## TEXT TO READ
════

C++ Logo

sg16

Advanced search

Re: Referencing the Unicode Standard

From: Corentin <corentin.jabot_at_[hidden]>
Date: Thu, 15 Dec 2022 11:44:17 +0100
Thanks folks.
I did update the paper to remove the control alias table
https://isocpp.org/files/papers/P2736R0.pdf
I left __STDC_ISO_10646__ untouched, I'm not sure we reached a conclusion
about it yesterday.

On Thu, Dec 15, 2022 at 9:17 AM Jens Maurer <jens.maurer_at_[hidden]> wrote:

>
>
> On 15/12/2022 02.48, Corentin via SG16 wrote:
> > On Thu, Dec 15, 2022, 02:21 Tom Honermann <tom_at_[hidden] <mailto:
> tom_at_[hidden]>> wrote:
> >
> > On 12/4/22 9:16 AM, Corentin via SG16 wrote:
> >> Hey folks.
> >> First draft updating some references to the Unicode standard (and
> more importantly replacing ISO-10646).
> >> I'm hoping to get early feedback :)
> >>
> >> https://isocpp.org/files/papers/D2736R0.pdf <
> https://isocpp.org/files/papers/D2736R0.pdf>
> >
> > Thanks for the paper, Corentin. I'm sorry I failed to notice the
> link here and to get this paper scheduled.
> >
> > I spent some time reading it tonight. It looks good so far.
> >
> > I think the "Control code aliases" table <
> http://eel.is/c++draft/tab:lex.charset.ucn> in [lex.charset]p5 <
> http://eel.is/c++draft/lex.charset#5> can be (and should be) removed with
> these changes and p(5.2) <http://eel.is/c++draft/lex.charset#5.2> updated
> accordingly. Actually, I think p(5.2) <
> http://eel.is/c++draft/lex.charset#5.2> can be removed and p(5.1) <
> http://eel.is/c++draft/lex.charset#5.1> merged with p5 <
> http://eel.is/c++draft/lex.charset#5>. The listed control aliases are
> present in NameAliases.txt <
> https://www.unicode.org/Public/15.0.0/ucd/NameAliases.txt> as control
> names.

════

## DATASET ROWS
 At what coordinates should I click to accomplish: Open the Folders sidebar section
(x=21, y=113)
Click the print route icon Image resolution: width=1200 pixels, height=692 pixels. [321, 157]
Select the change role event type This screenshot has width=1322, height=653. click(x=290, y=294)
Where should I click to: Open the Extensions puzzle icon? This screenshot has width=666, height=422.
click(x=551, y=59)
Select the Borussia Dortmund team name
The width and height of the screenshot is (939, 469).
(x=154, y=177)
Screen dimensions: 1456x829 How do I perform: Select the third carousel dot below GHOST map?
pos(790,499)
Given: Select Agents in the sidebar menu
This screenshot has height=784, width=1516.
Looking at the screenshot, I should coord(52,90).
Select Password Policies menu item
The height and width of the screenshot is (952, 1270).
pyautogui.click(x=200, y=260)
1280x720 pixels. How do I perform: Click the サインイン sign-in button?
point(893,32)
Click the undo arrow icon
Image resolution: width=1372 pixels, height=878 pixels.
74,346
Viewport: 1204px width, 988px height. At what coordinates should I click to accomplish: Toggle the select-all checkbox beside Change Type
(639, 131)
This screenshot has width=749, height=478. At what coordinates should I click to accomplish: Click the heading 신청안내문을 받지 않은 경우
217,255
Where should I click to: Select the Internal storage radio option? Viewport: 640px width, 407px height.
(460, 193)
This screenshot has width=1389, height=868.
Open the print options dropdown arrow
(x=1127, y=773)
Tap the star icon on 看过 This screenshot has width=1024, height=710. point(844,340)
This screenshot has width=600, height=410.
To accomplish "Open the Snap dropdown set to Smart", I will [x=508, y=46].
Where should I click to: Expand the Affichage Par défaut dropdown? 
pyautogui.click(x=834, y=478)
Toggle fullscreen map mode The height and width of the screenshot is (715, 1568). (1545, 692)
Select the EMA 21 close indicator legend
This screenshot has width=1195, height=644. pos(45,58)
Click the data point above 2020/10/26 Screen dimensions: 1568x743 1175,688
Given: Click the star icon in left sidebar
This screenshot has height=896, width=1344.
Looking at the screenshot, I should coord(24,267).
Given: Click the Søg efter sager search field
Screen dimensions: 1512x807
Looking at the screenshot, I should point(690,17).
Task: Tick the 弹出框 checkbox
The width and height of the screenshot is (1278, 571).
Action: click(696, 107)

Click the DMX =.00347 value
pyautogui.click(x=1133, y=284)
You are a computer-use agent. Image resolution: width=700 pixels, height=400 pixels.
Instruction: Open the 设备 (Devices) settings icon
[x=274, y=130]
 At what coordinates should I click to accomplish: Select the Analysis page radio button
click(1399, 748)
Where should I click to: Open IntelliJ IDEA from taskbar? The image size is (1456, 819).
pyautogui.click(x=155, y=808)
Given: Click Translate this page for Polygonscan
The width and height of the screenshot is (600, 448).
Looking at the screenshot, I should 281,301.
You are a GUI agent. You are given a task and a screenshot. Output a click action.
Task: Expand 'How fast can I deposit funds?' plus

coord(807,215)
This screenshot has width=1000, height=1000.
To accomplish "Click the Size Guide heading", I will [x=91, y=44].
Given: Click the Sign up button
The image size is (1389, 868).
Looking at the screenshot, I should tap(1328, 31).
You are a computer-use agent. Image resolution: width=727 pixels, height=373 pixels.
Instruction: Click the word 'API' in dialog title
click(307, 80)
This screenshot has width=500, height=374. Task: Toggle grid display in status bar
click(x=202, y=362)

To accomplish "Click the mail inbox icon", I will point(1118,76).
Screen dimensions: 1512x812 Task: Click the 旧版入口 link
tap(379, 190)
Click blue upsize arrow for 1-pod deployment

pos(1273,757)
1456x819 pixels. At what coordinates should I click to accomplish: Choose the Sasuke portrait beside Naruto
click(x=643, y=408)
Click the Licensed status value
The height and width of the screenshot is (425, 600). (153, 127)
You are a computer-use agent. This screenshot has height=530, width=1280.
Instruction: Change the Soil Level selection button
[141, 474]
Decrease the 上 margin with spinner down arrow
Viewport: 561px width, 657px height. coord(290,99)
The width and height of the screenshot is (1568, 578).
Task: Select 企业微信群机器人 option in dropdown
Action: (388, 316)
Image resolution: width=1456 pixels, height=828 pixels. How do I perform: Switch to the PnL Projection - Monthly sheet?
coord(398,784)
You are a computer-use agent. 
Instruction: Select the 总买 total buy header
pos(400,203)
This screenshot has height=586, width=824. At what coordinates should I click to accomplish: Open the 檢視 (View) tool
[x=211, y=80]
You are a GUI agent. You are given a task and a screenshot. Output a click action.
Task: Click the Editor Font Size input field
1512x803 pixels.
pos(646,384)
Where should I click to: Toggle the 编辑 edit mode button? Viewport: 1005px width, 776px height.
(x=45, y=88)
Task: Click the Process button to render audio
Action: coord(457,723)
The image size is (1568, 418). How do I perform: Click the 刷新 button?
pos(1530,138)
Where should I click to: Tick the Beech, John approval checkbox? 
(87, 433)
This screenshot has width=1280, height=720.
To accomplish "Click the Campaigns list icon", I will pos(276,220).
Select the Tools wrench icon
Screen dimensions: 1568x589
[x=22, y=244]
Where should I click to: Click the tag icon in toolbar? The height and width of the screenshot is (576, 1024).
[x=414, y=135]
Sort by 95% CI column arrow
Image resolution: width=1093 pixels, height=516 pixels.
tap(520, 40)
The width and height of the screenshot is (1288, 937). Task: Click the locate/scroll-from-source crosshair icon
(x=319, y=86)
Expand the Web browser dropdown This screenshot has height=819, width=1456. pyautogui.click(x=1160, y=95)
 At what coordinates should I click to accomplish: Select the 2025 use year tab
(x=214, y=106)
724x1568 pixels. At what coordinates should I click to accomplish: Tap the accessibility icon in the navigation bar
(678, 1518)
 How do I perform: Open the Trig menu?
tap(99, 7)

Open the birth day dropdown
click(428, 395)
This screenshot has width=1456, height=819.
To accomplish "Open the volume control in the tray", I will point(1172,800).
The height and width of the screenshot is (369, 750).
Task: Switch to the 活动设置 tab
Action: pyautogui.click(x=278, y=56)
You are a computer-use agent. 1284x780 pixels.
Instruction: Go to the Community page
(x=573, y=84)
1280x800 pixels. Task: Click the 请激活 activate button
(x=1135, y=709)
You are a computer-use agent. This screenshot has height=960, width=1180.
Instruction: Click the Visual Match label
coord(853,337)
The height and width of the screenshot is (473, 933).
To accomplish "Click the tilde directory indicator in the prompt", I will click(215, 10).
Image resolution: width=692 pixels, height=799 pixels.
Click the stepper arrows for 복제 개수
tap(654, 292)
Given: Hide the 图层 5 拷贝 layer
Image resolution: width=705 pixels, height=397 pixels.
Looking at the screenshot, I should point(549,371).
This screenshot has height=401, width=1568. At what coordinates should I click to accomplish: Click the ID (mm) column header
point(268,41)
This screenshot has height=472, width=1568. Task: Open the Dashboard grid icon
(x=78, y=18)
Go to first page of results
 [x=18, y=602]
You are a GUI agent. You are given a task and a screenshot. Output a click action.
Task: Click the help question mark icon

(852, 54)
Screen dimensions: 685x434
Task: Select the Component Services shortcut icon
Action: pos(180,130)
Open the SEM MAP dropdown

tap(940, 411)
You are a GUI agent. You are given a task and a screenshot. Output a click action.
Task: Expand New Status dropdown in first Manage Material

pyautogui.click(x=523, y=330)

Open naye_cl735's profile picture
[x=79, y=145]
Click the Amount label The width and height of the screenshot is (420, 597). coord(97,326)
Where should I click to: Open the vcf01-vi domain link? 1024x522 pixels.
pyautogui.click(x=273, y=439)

════

## DIRECTIONS
A) Condense the paragraph in the Unicode Standard thread that begins I think the "Control code aliases" table into a short bulleted list that keeps its main points.
B) Extract the passage of the Unicode Standard thread between "Re: Referencing the" and "about it yesterday.", inclusive.

## ANSWERS IN ORDER
A)
- With these changes, the "Control code aliases" table in [lex.charset]p5 can and should be removed.
- p(5.2) could be updated to match, or better, removed entirely, with p(5.1) merged into p5.
- The listed control aliases already appear as control names in NameAliases.txt.

B)
Re: Referencing the Unicode Standard

From: Corentin <corentin.jabot_at_[hidden]>
Date: Thu, 15 Dec 2022 11:44:17 +0100
Thanks folks.
I did update the paper to remove the control alias table
https://isocpp.org/files/papers/P2736R0.pdf
I left __STDC_ISO_10646__ untouched, I'm not sure we reached a conclusion
about it yesterday.